# Interactive Chat with Projection Tracking

This notebook provides an interactive chat interface that tracks the projection
of model activations onto the assistant axis.

In [None]:
import sys
sys.path.insert(0, '..')

import torch
from IPython.display import display, clear_output, HTML
import ipywidgets as widgets
from huggingface_hub import hf_hub_download

from assistant_axis import (
    load_model,
    load_axis,
    get_config,
    project,
    generate_response,
    extract_response_activations
)

## Load Model and Axis

In [None]:
# Configuration
MODEL_NAME = "google/gemma-2-27b-it"
MODEL_SHORT = "gemma-2-27b"
REPO_ID = "lu-christina/assistant-axis-vectors"

# Get model config
config = get_config(MODEL_NAME)
TARGET_LAYER = config["target_layer"]
print(f"Model: {MODEL_NAME}")
print(f"Target layer: {TARGET_LAYER}")

In [None]:
# Load model
print("Loading model...")
model, tokenizer = load_model(MODEL_NAME)
print("Model loaded!")

In [None]:
# Load axis from HuggingFace
axis_path = hf_hub_download(repo_id=REPO_ID, filename=f"{MODEL_SHORT}/assistant_axis.pt", repo_type="dataset")
axis = load_axis(axis_path)
print(f"Axis shape: {axis.shape}")

## Chat Function with Projection

In [None]:
def chat_with_projection(user_input, conversation_history, system_prompt=None):
    """
    Generate a response and compute its projection onto the axis.
    
    Returns:
        (response_text, projection_value, updated_conversation)
    """
    # Build conversation
    conversation = []
    if system_prompt:
        conversation.append({"role": "system", "content": system_prompt})
    conversation.extend(conversation_history)
    conversation.append({"role": "user", "content": user_input})
    
    # Generate response
    response = generate_response(
        model, tokenizer, conversation,
        max_new_tokens=256,
        temperature=0.7
    )
    
    # Add response to conversation
    full_conversation = conversation + [{"role": "assistant", "content": response}]
    
    # Extract activations and compute projection
    try:
        activations = extract_response_activations(
            model, tokenizer, [full_conversation],
            layers=[TARGET_LAYER],
            show_progress=False
        )
        
        if activations[0] is not None:
            projection = project(activations[0], axis, layer=TARGET_LAYER)
        else:
            projection = None
    except Exception as e:
        print(f"Warning: Could not compute projection: {e}")
        projection = None
    
    # Update conversation history (without system prompt)
    updated_history = conversation_history + [
        {"role": "user", "content": user_input},
        {"role": "assistant", "content": response}
    ]
    
    return response, projection, updated_history

## Simple Chat Loop

In [None]:
# Initialize conversation
conversation_history = []
system_prompt = None  # Set to a string like "You are a pirate." to role-play

print("Interactive Chat with Projection Tracking")
print("==========================================")
print(f"System prompt: {system_prompt or '(none)'}")
print("Type 'quit' to exit, 'reset' to clear history")
print()

In [None]:
# Example single turn
user_input = "Hello!
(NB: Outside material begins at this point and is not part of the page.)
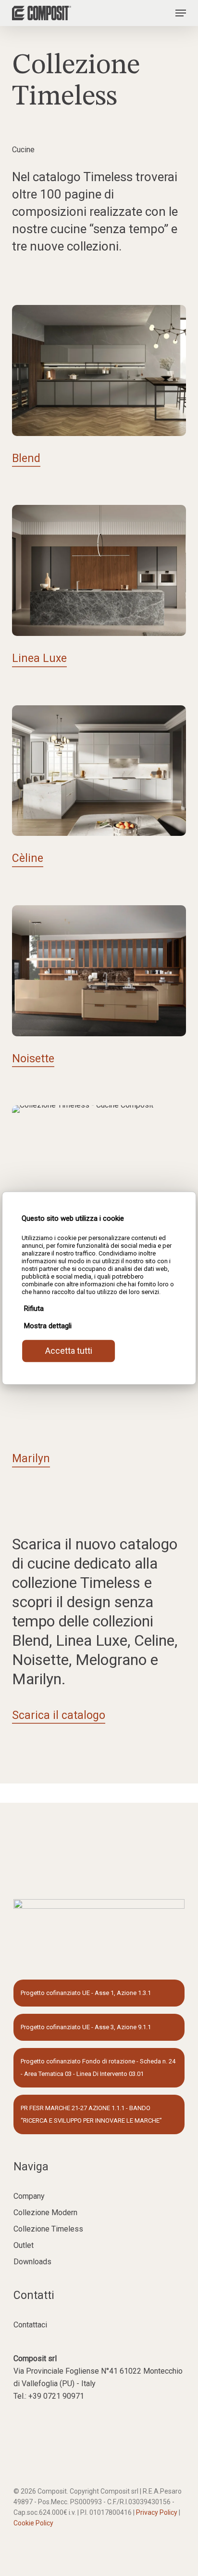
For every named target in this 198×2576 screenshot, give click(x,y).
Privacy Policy (156, 2512)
Tell me about yourself."

print(f"You: {user_input}")
response, projection, conversation_history = chat_with_projection(
    user_input, conversation_history, system_prompt
)

print(f"\nAssistant: {response}")
if projection is not None:
    print(f"\n[Projection onto axis: {projection:.4f}]")

In [None]:
# Follow-up
user_input = "What's your favorite thing to do?"

print(f"You: {user_input}")
response, projection, conversation_history = chat_with_projection(
    user_input, conversation_history, system_prompt
)

print(f"\nAssistant: {response}")
if projection is not None:
    print(f"\n[Projection onto axis: {projection:.4f}]")

## With Role-Playing System Prompt

In [None]:
# Reset and try with a role
conversation_history = []
system_prompt = "You are a wise old wizard named Gandalf."

print(f"System: {system_prompt}")
print()

In [None]:
user_input = "Who are you? Tell me about your adventures."

print(f"You: {user_input}")
response, projection, conversation_history = chat_with_projection(
    user_input, conversation_history, system_prompt
)

print(f"\nAssistant: {response}")
if projection is not None:
    print(f"\n[Projection onto axis: {projection:.4f}]")
    print("(More negative = more role-playing, more positive = more assistant-like)")

## Interpretation

The projection value indicates where the model's response falls on the role-playing to assistant spectrum:

- **Large negative values**: Strong role-playing behavior
- **Near zero**: Neutral/ambiguous
- **Large positive values**: Strong default assistant behavior

Try different system prompts and questions to see how the projection changes!